• EXERCISES:
**1)** Please render the entries as a JSON list of strings, one string per line and with blank lines omitted, covering the part that opens with the first line of the entries and closes with the line containing "Action: coord(1191,405)".
**2)** Continue the walsender patch from the point where it stops.
— BEGIN PAGE EXTRACT —
The non-participation in procsignal was a problem for both changes in
master, e.g. parallelism not working for normal statements run in
walsender backends, and older branches, e.g. recovery conflicts and
catchup interrupts not working for logical decoding walsenders.

This commit thus replaces the previous WalSndXLogSendHandler with
procsignal_sigusr1_handler.  In branches since db0f6cad48 that can
lead to additional SetLatch calls, but that only rarely seems to make
a difference.

Author: Andres Freund
Discussion: https://postgr.es/m/20170421014030.fdzvvvbrz4nck...@alap3.anarazel.de
Backpatch: 9.4, earlier commits don't seem to benefit sufficiently
---
 src/backend/replication/walsender.c | 14 +-------------
 1 file changed, 1 insertion(+), 13 deletions(-)

diff --git a/src/backend/replication/walsender.c b/src/backend/replication/walsender.c
index aa705e5b35..27aa3e6bc7 100644
--- a/src/backend/replication/walsender.c
+++ b/src/backend/replication/walsender.c
@@ -212,7 +212,6 @@ static struct
 
 /* Signal handlers */
 static void WalSndSigHupHandler(SIGNAL_ARGS);
-static void WalSndXLogSendHandler(SIGNAL_ARGS);
 static void WalSndLastCycleHandler(SIGNAL_ARGS);
 
 /* Prototypes for private functions */
@@ -2857,17 +2856,6 @@ WalSndSigHupHandler(SIGNAL_ARGS)
 	errno = save_errno;
 }
 
-/* SIGUSR1: set flag to send WAL records */
-static void
-WalSndXLogSendHandler(SIGNAL_ARGS)
-{
-	int			save_errno = errno;
-
-	latch_sigusr1_handler();
-
-	errno = save_errno;
-}
-
 /* SIGUSR2: set flag to do a last cycle and shut down afterwards */
 static void
 WalSndLastCycleHandler(SIGNAL_ARGS)
@@ -2901,7 +2889,7 @@ WalSndSignals(void)
— END PAGE EXTRACT —
— BEGIN MATERIAL FOR THIS TASK —
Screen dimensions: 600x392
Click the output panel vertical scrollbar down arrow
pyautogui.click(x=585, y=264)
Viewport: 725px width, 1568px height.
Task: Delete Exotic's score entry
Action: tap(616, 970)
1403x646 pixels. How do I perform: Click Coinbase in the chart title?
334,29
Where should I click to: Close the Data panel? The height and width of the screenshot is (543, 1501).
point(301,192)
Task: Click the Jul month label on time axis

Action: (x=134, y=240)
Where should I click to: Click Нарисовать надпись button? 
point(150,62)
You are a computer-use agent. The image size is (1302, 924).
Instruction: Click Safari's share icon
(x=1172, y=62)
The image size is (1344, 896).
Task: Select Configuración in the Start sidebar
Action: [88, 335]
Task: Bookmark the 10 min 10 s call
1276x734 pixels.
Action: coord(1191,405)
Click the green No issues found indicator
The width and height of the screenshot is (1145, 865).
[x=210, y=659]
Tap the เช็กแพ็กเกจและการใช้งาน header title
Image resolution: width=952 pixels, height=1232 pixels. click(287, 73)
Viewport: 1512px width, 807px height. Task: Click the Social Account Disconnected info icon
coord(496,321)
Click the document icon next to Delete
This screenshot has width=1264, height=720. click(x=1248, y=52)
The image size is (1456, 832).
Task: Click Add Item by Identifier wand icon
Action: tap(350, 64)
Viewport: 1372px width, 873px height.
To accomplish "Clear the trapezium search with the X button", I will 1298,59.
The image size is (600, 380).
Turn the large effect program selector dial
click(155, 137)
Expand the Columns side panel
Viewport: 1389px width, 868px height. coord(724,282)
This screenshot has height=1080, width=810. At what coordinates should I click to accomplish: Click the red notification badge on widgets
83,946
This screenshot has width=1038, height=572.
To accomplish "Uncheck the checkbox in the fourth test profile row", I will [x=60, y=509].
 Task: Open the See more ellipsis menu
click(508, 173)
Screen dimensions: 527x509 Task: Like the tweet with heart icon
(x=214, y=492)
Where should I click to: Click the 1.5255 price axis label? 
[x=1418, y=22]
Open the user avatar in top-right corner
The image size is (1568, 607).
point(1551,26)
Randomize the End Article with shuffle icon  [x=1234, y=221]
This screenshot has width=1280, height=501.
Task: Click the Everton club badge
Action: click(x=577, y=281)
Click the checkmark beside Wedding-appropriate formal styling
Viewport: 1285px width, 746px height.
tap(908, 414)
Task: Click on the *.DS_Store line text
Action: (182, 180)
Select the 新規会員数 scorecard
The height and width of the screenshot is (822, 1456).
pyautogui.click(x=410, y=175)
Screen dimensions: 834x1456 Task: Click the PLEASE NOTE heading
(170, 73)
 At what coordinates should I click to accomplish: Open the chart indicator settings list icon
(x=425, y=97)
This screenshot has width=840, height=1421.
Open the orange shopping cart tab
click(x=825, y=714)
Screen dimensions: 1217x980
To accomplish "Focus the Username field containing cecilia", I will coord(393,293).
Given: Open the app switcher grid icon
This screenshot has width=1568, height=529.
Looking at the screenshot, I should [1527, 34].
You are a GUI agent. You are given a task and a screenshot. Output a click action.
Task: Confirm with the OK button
— END MATERIAL FOR THIS TASK —
• REPLIES:
**1)**
[
  "Screen dimensions: 600x392",
  "Click the output panel vertical scrollbar down arrow",
  "pyautogui.click(x=585, y=264)",
  "Viewport: 725px width, 1568px height.",
  "Task: Delete Exotic's score entry",
  "Action: tap(616, 970)",
  "1403x646 pixels. How do I perform: Click Coinbase in the chart title?",
  "334,29",
  "Where should I click to: Close the Data panel? The height and width of the screenshot is (543, 1501).",
  "point(301,192)",
  "Task: Click the Jul month label on time axis",
  "Action: (x=134, y=240)",
  "Where should I click to: Click Нарисовать надпись button? ",
  "point(150,62)",
  "You are a computer-use agent. The image size is (1302, 924).",
  "Instruction: Click Safari's share icon",
  "(x=1172, y=62)",
  "The image size is (1344, 896).",
  "Task: Select Configuración in the Start sidebar",
  "Action: [88, 335]",
  "Task: Bookmark the 10 min 10 s call",
  "1276x734 pixels.",
  "Action: coord(1191,405)"
]

**2)**
 	pqsignal(SIGQUIT, quickdie);	/* hard crash time */
 	InitializeTimeouts();		/* establishes SIGALRM handler */
 	pqsignal(SIGPIPE, SIG_IGN);
-	pqsignal(SIGUSR1, WalSndXLogSendHandler);	/* request WAL sending */
+	pqsignal(SIGUSR1, procsignal_sigusr1_handler);
 	pqsignal(SIGUSR2, WalSndLastCycleHandler);	/* request a last cycle and
 												 * shutdown */
 
-- 
2.12.0.264.gd6db3f2165.dirty

>From f8c2a9b96778dca5e6c94af68316f608651d79e2 Mon Sep 17 00:00:00 2001
From: Andres Freund <and...@anarazel.de>
Date: Fri, 2 Jun 2017 14:15:34 -0700
Subject: [PATCH 3/4] Prevent possibility of panics during shutdown checkpoint.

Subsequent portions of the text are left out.